-- start of DATA SUPPLIED --
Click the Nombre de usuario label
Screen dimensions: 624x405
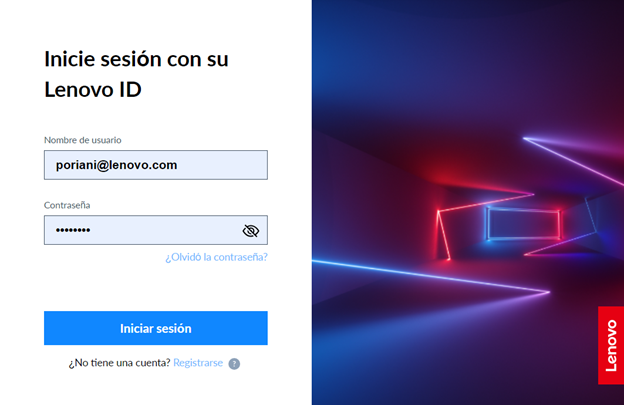(x=83, y=140)
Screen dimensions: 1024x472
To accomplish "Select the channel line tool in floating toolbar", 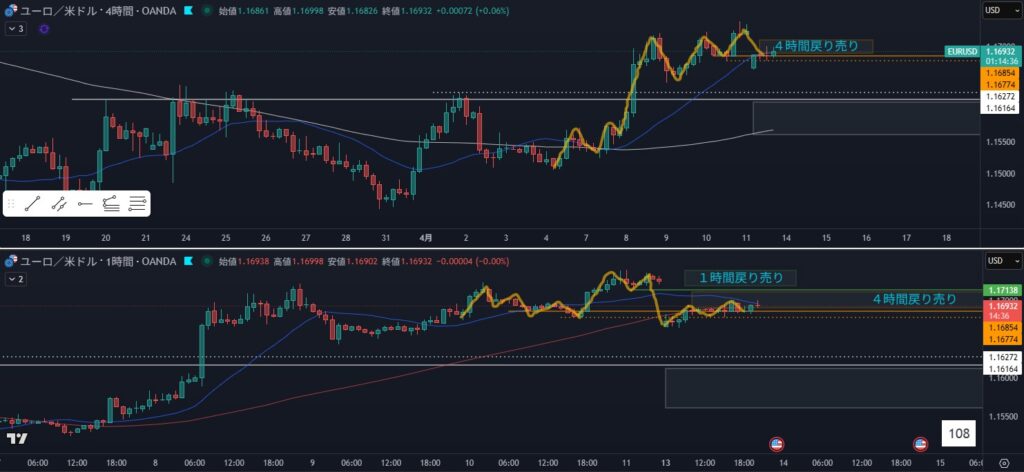I will click(59, 203).
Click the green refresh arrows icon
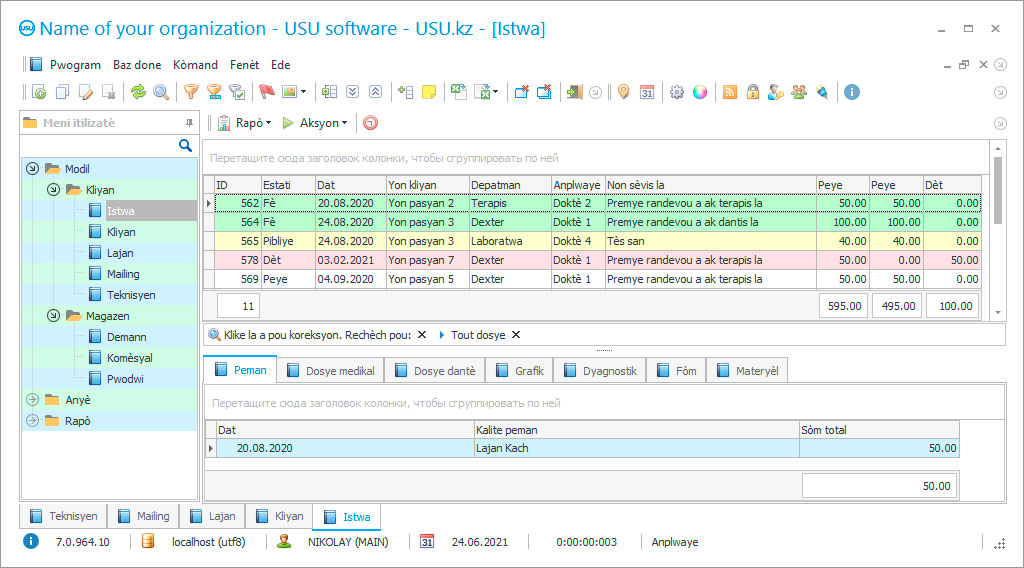The width and height of the screenshot is (1024, 568). pyautogui.click(x=138, y=92)
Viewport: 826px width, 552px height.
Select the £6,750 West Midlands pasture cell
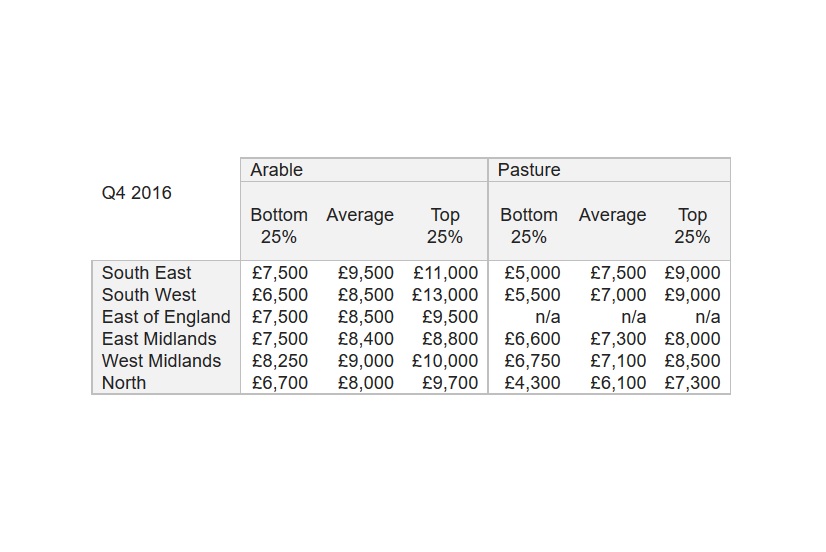tap(532, 361)
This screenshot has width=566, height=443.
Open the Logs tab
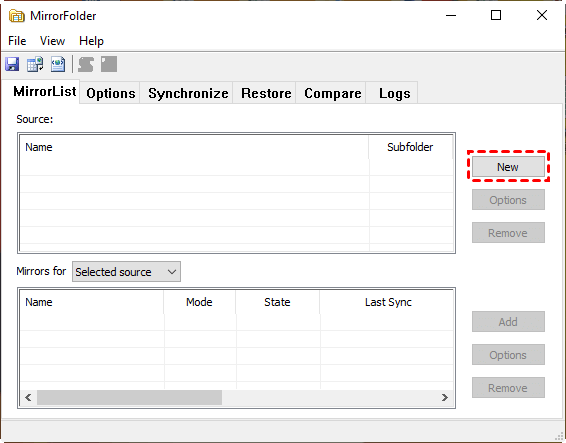[394, 93]
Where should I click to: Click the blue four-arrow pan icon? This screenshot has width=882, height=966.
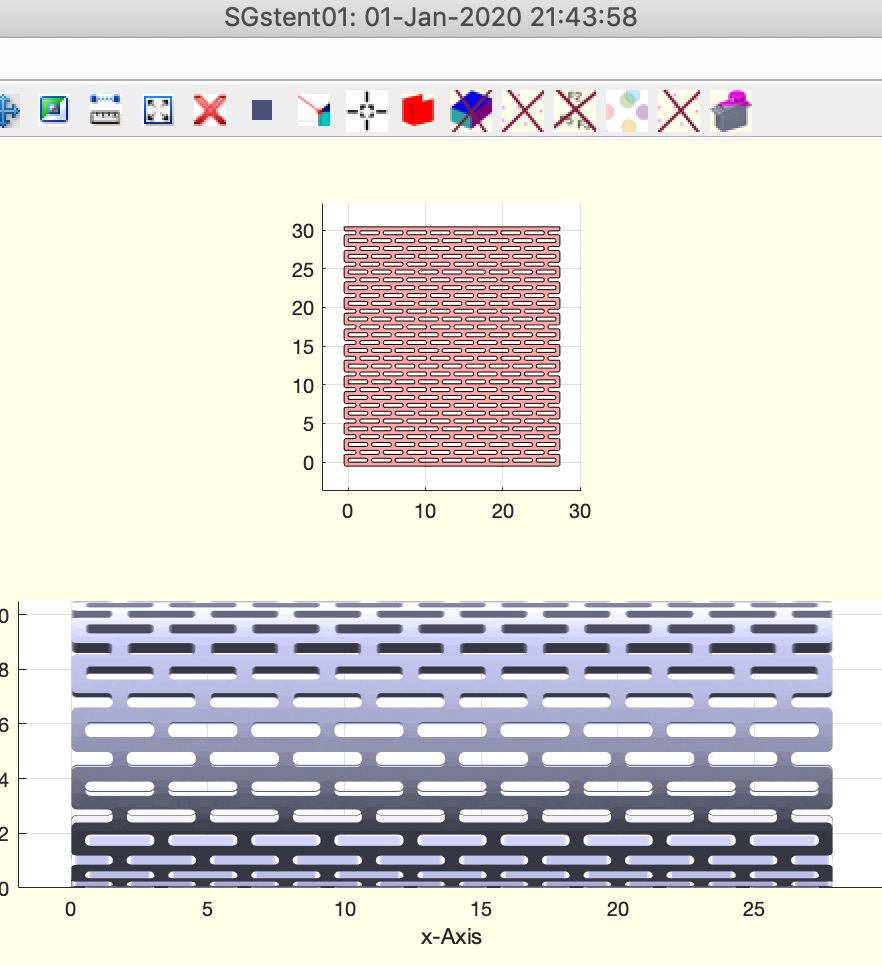(x=8, y=110)
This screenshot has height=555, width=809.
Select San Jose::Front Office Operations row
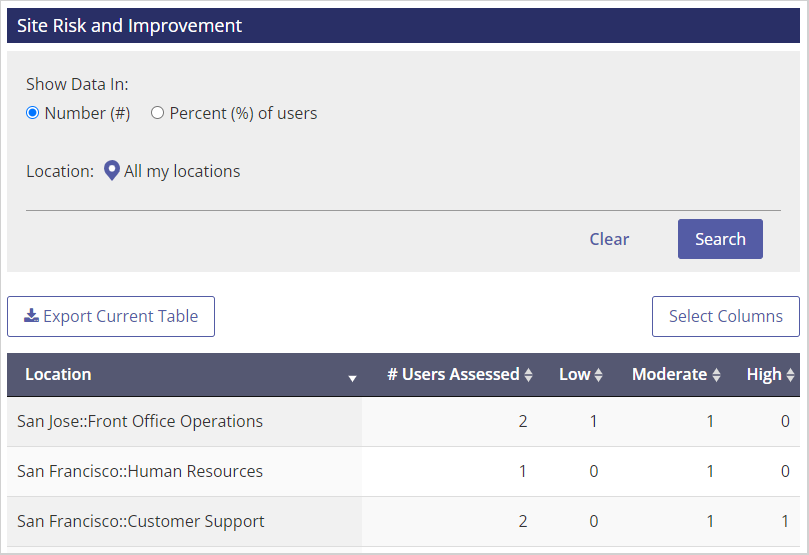(x=403, y=421)
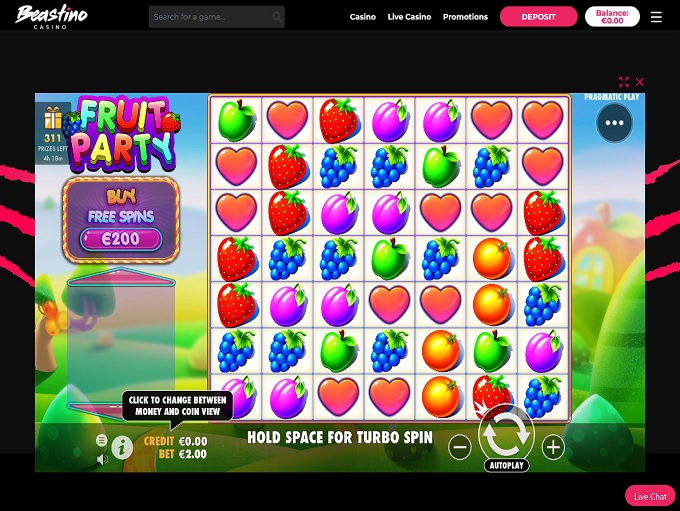The image size is (680, 511).
Task: Open the small game settings menu icon
Action: pos(101,440)
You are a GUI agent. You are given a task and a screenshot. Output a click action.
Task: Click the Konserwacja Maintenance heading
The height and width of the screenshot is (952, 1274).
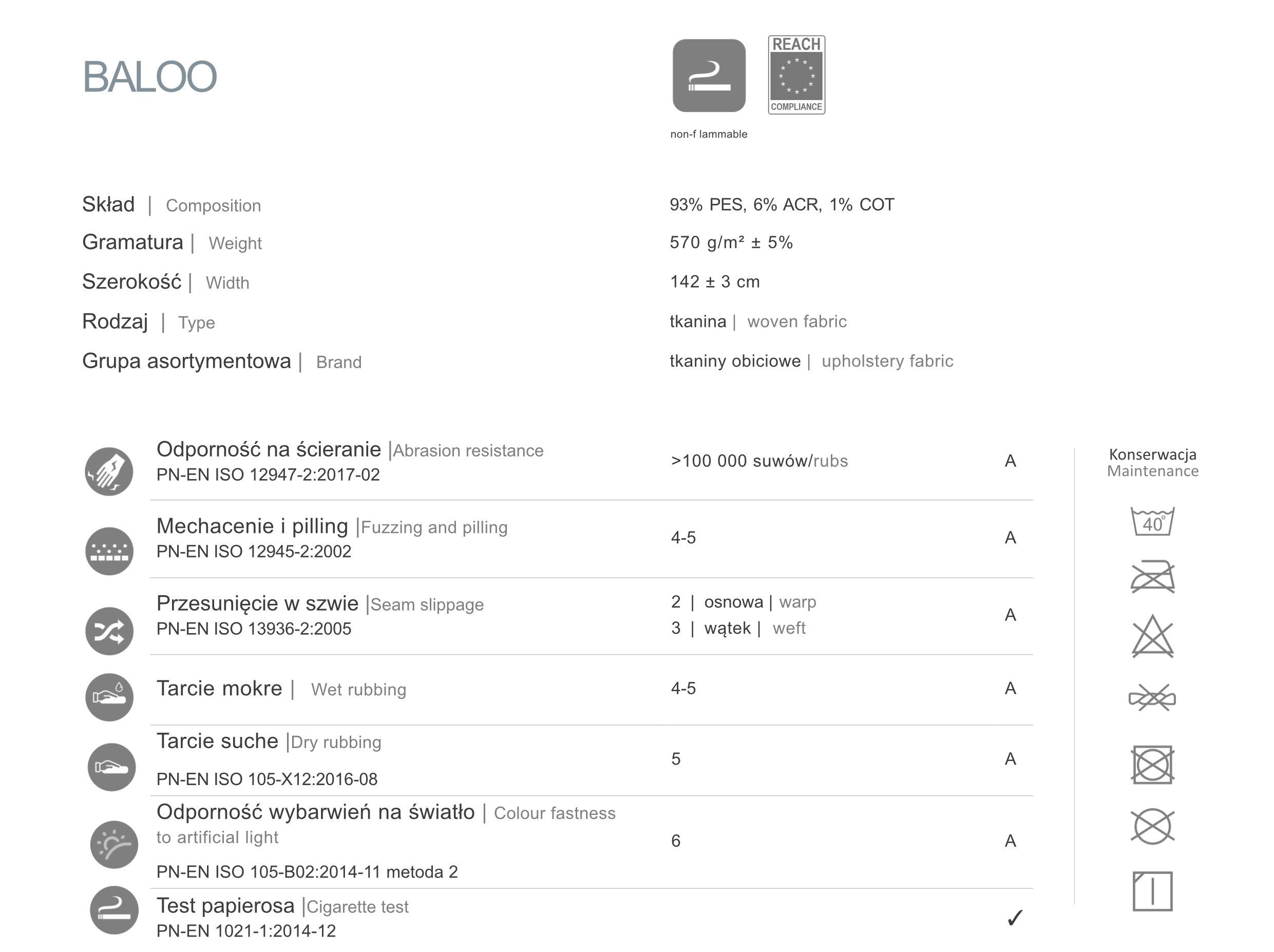pos(1152,463)
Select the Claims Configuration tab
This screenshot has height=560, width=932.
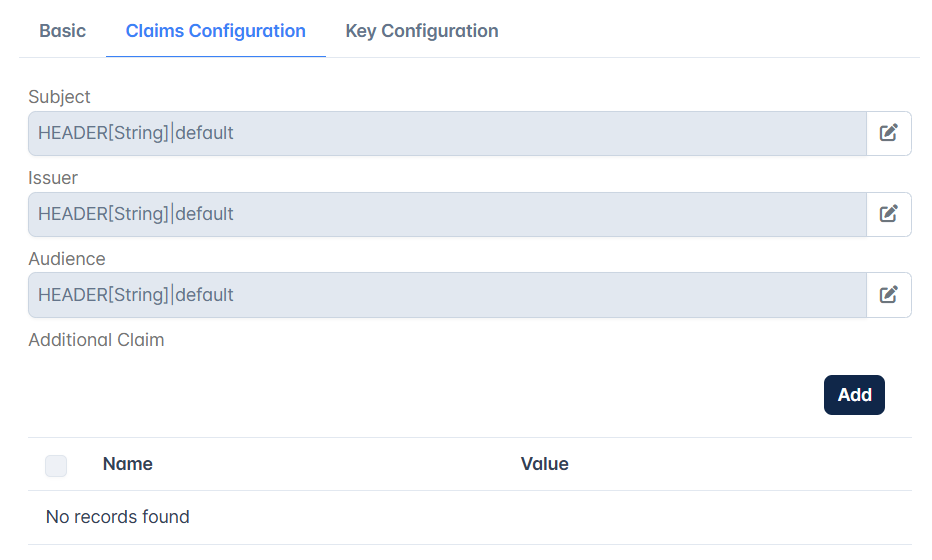pyautogui.click(x=216, y=31)
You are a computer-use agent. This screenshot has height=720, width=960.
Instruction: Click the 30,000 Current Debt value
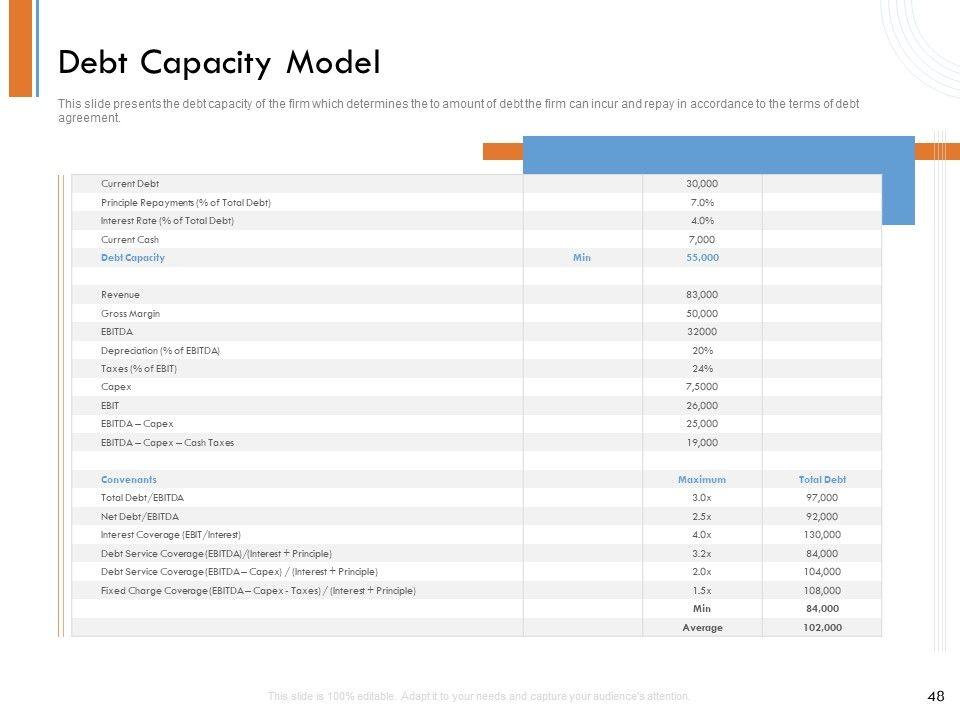(x=702, y=184)
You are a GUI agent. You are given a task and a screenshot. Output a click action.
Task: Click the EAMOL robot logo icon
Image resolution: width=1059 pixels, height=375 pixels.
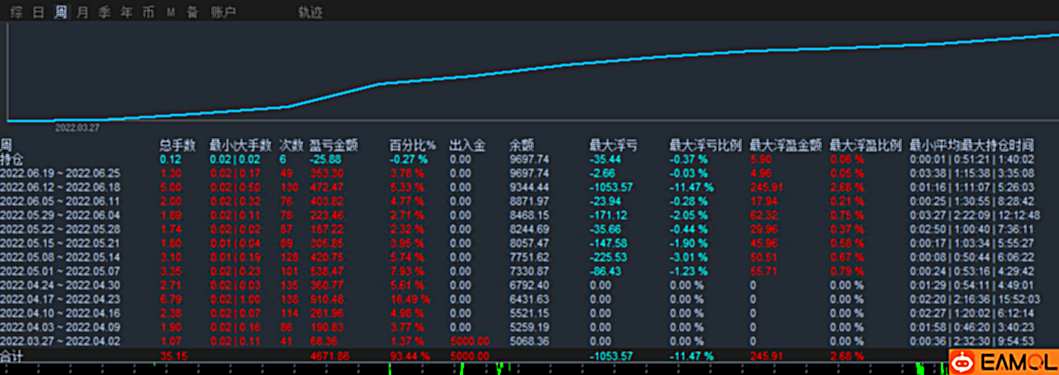(959, 363)
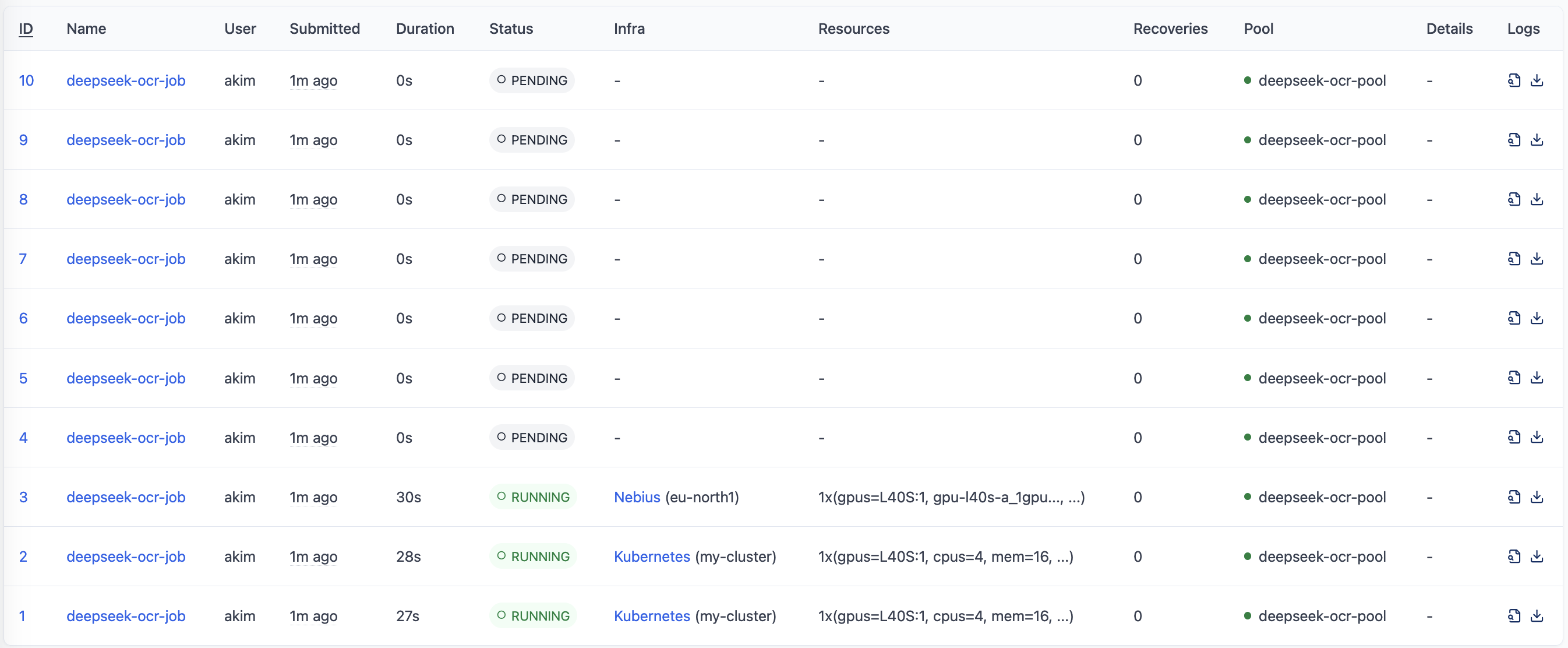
-- end of DATA SUPPLIED --
SET EXERCISE:
Can you arrange the part of the records that opens with the line containing "You are a computer-use" and closes with the line containing "(x=702, y=184)" as a JSON list of strings, one string per line, skipping blank lines and leaving the pictures out?

RESPONSE FOR THIS EXERCISE:
[
  "You are a computer-use agent. This screenshot has height=720, width=960.",
  "Instruction: Click the 30,000 Current Debt value",
  "(x=702, y=184)"
]